Letter From the Editors
This time last year, the mainstream Russian press was discussing Vladimir Putin’s virtual report to one of his executive councils, during which he uttered the then-taboo word “war” (a “war of sanctions,” but still), while alternative outlets buzzed with speculation as to why he had postponed the December rituals of the Direct Line and year-end press conference. Was he dying? Was he ashamed to face the public after reversals at the front? Were his subordinates plotting a coup?
No matter what the Russian president’s thought process was at that point in the war in Ukraine, this year he made a point of resuming his December staples as a way of saying that he is alive, winning and fully secure in his power. And he has every expectation of continuing to be so through 2024. In a fitting and memorable coda to the appearance, Kommersant’s Andrei Kolesnikov asked Putin what advice he would give to his younger self. The president answered with relish, “You’re on the right track, comrades!” He regrets nothing.
However, Putin was oddly silent on several pressing issues that analyst Dmitry Oreshkin says would undermine the ability of the people to share their president’s optimism. “There were no wives of the mobilized men in the Direct Line audience,” he noted. “Not a single one. Their complaints, their demands to bring their husbands back home, would undermine this show of confidence and readiness for sacrifice for the sake of Russia’s great power status and great historic mission – all those fairy tales that Russian people love to hear.”
Oreshkin remarked in a similar vein on Putin’s neglecting to mention his upcoming presidential bid during the event: “Numerous leaks suggested that Putin wanted the military to take Avdeyevka in time for Direct Line. But the military failed to take it. . . . So, when there are some military victories to brag about, that’s when the Kremlin will push forward with the election campaign.” That would also explain why, as Nezavisimaya gazeta reports, there has been little media promotion of the campaign to gather signatures for Putin’s reelection.
Having postponed his election, Ukrainian President Zelensky needn’t worry about signatures, but he also held a year-end presser, Meduza reports. His tone was markedly different from Putin’s.
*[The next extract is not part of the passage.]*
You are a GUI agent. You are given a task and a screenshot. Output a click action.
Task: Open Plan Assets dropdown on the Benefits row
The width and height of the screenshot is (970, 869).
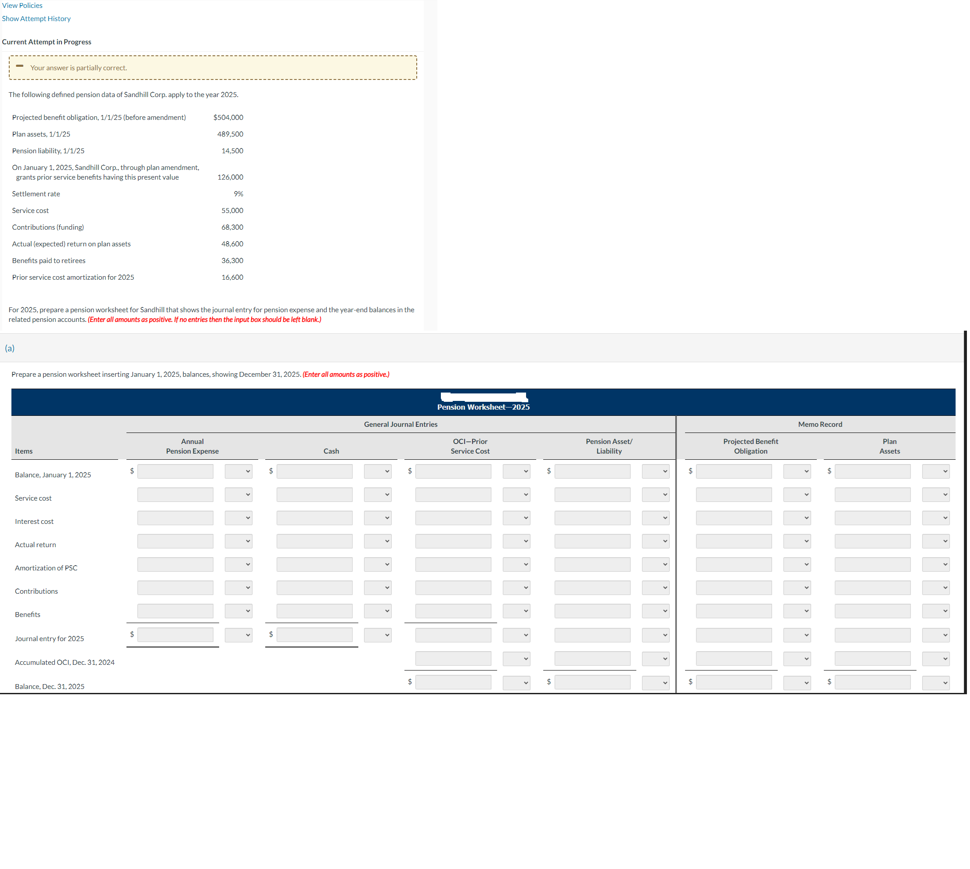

For example, he said that “I’m confident that the US won’t betray us, and that what we agreed to with the US will be completely fulfilled.” He remarked that Germany would support Ukraine “to the end or not, we’ll see.”
The contrast, illustrating an almost complete reversal of positions from a year earlier, could be seen in the two leaders’ responses to the question of when the war would end.
Putin: “Peace will come when we achieve our goals – they haven’t changed.”
Zelensky: “I think no one knows the answer, even our commanders or Western partners. They don’t know. These are just thoughts, and thoughts often differ from reality.”
Perhaps a measured tone should convince us more than brash confidence. All the more so because Putin’s stated goals – “demilitarization and denazification” – are as nebulous as they were almost two years ago. And Oreshkin reminds us that “Last year, his goals kept changing all the time. First . . . the real objective of the ‘special operation’ was to secure a land bridge to the Crimea and Transnistria. Then they said that the real goal was to secure the administrative borders of Donetsk and Lugansk Provinces.”
Meanwhile, Ukraine’s goals are being shaped by the availability of foreign firepower as much as by facts on the ground. As partisan gridlock paralyzes Washington, Republic’s Sergei Mikhailov writes that Kiev’s European allies have reached “the realization that support for Ukraine cannot stop but needs rethinking.” What response will Europe think up? Perhaps Mikhailov phrases it best, in his measured way: “History knows of many abrupt turns in military campaigns, and this experience teaches [us] that it is better to refrain from making hasty forecasts.”